Re: reading text files

From: Dave Thompson (david.thompson1_at_worldnet.att.net)
Date: 12/20/04


Date: Mon, 20 Dec 2004 06:28:53 GMT

On Fri, 10 Dec 2004 02:54:02 -0500, "EkteGjetost"
<cheesemaker@gmail.com> wrote:

> I would like to first apologize to those of you who read my last post
> "desperately need help". As a regular on other forums i can understand how
> aggravating it would be to have someone come on who obviously doesn't know
> the community and asks for people to do their work for them.
>
> So i've come much more prepared this time.
>
> What my problem is, is that i need to write a program that will count the
> number of alphabetic characters, numbers, punctuation marks, and spaces
> from a text file.
>
As others have noted, the "best" solution, for common values of
"best", is to process the file once, keeping all four counts at the
same time. But even for the one-at-a-time approach you have, which may
be preferable or at least reasonable in some more complicated
situations, you have some pretty basic problems.

Since enough time has passed that this probably can't be homework --
and you're unusually polite -- I'll explain more completely.

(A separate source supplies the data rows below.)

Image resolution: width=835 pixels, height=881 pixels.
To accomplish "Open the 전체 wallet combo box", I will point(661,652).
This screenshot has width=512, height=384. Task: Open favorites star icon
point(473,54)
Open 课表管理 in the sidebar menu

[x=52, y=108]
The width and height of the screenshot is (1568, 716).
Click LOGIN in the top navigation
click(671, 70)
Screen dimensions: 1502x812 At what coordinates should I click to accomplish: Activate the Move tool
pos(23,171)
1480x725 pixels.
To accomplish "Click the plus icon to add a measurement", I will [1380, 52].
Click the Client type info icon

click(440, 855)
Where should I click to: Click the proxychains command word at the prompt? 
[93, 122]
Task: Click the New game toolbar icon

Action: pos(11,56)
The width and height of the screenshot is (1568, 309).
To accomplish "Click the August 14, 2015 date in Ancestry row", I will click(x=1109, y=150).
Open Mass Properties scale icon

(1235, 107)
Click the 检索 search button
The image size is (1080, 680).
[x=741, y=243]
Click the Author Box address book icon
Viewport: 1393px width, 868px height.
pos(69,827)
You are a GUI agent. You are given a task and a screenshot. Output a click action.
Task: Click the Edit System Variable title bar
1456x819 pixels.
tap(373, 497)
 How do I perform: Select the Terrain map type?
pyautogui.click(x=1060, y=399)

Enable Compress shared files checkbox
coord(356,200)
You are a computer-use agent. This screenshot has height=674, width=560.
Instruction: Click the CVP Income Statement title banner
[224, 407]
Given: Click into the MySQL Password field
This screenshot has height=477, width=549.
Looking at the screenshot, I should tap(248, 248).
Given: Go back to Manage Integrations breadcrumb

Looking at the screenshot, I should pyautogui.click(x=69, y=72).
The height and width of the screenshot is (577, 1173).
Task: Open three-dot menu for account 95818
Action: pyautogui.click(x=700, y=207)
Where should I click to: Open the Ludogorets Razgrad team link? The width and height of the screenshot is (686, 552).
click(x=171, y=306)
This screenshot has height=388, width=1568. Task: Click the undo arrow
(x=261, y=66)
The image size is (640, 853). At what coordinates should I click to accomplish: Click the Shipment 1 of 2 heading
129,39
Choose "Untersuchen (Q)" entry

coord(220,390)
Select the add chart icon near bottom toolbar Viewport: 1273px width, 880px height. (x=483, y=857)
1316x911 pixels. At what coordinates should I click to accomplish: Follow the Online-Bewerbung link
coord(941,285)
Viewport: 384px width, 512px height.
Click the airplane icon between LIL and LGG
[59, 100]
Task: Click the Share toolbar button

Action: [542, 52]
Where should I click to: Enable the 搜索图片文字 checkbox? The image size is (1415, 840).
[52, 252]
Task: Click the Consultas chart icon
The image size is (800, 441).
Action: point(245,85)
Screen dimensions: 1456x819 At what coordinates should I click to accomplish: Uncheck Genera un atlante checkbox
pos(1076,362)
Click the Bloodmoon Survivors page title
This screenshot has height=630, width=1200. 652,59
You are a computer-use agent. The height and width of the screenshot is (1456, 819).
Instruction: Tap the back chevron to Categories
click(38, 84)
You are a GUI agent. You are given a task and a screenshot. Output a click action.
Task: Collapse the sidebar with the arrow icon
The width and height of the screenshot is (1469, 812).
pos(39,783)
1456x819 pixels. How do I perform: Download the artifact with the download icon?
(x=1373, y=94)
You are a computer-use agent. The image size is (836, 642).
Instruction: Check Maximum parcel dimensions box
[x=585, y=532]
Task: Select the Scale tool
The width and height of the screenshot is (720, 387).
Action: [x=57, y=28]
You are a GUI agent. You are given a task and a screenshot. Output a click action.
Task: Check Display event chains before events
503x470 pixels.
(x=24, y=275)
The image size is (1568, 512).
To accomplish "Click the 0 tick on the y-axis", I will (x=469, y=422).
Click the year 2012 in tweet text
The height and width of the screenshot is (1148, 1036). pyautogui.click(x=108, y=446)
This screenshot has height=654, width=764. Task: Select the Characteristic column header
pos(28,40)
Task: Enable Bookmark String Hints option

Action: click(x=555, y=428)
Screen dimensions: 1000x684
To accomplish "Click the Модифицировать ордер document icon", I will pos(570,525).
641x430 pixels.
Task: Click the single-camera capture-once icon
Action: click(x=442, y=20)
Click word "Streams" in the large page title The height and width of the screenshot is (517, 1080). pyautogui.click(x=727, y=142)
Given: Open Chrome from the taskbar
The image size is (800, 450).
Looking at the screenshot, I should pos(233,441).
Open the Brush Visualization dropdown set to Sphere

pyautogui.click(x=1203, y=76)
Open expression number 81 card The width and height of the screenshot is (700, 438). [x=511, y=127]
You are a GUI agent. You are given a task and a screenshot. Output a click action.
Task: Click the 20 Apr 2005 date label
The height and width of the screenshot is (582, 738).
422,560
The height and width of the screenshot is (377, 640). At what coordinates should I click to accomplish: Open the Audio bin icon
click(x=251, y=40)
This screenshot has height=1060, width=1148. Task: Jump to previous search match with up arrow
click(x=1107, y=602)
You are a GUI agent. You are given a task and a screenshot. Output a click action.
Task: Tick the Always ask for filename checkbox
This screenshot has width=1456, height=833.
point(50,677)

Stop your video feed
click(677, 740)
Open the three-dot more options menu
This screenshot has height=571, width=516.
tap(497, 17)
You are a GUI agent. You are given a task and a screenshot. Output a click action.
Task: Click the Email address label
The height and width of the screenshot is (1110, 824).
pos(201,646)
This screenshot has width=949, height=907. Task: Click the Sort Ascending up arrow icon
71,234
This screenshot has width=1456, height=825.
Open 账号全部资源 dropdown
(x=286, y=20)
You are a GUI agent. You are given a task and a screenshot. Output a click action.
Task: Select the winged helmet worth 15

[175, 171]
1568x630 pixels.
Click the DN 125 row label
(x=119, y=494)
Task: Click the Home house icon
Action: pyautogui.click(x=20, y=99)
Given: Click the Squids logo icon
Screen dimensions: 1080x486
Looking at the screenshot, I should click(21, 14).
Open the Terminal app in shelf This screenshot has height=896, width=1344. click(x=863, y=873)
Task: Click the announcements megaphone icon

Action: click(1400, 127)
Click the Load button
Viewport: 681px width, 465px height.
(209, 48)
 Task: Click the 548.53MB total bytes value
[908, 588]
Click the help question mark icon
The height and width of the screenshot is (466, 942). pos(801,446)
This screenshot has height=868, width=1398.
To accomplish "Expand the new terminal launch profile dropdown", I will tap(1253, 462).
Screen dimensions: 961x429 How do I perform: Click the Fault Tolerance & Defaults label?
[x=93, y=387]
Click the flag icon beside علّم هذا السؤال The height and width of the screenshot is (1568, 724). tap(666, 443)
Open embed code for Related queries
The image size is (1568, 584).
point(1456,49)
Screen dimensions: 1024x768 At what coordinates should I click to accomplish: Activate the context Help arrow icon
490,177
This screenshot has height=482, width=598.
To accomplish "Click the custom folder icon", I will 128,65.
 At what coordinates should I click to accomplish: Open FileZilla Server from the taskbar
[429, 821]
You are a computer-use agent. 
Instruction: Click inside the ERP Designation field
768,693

> Here's what i've done so far.
>
> #include <stdio.h>
> #include <ctype.h>
>
> void countAlpha (FILE *infile, FILE *outfile, char alphabet);
> void countDigit (FILE *infile, FILE *outfile, char numbers);
> void countPunct (FILE *infile, FILE *outfile, char punctuation;
> void countSpace (FILE *infile, FILE *outfile, char spaces);
>
See below about the third parameter to these functions ...

> int main()
> {
> FILE *infile;
> FILE *outfile;
> char alphabet = 0;
> char numbers = 0;
> char punctuation = 0;
> char spaces = 0;
>
... and these variables.

> infile = fopen( "input.txt", "r");
> if(infile == NULL)
> {
> printf("Cannot read input file: input.txt\n");
> return 100;
> }
> outfile = fopen( "output.txt", "w");
> if(outfile == NULL)
> {
> printf("Cannot open outputfile: output.txt\n");
> return 100;
> }
>
A process exit status of 100 is not portable; standard C provides only
zero, and EXIT_SUCCESS and EXIT_FAILURE from stdlib.h. Even on the
many systems where 0 to 255 works, 100 is an unusual value to choose.
I would suggest you use EXIT_FAILURE when posting here, just to avoid
unnecessarily repeated discussion of the issue, and if you want change
it to some other value on your own system(s).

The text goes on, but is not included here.